Restate the records so that not a single word differs.

-- Records to use follows --

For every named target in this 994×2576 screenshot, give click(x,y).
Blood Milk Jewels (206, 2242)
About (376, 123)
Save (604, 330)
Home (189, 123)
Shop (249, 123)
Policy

-- Records to use concluded --

Task solution:
For every named target in this 994×2576 screenshot, give click(x,y).
Blood Milk Jewels (206, 2242)
About (376, 123)
Save (604, 330)
Home (189, 123)
Shop (249, 123)
Policy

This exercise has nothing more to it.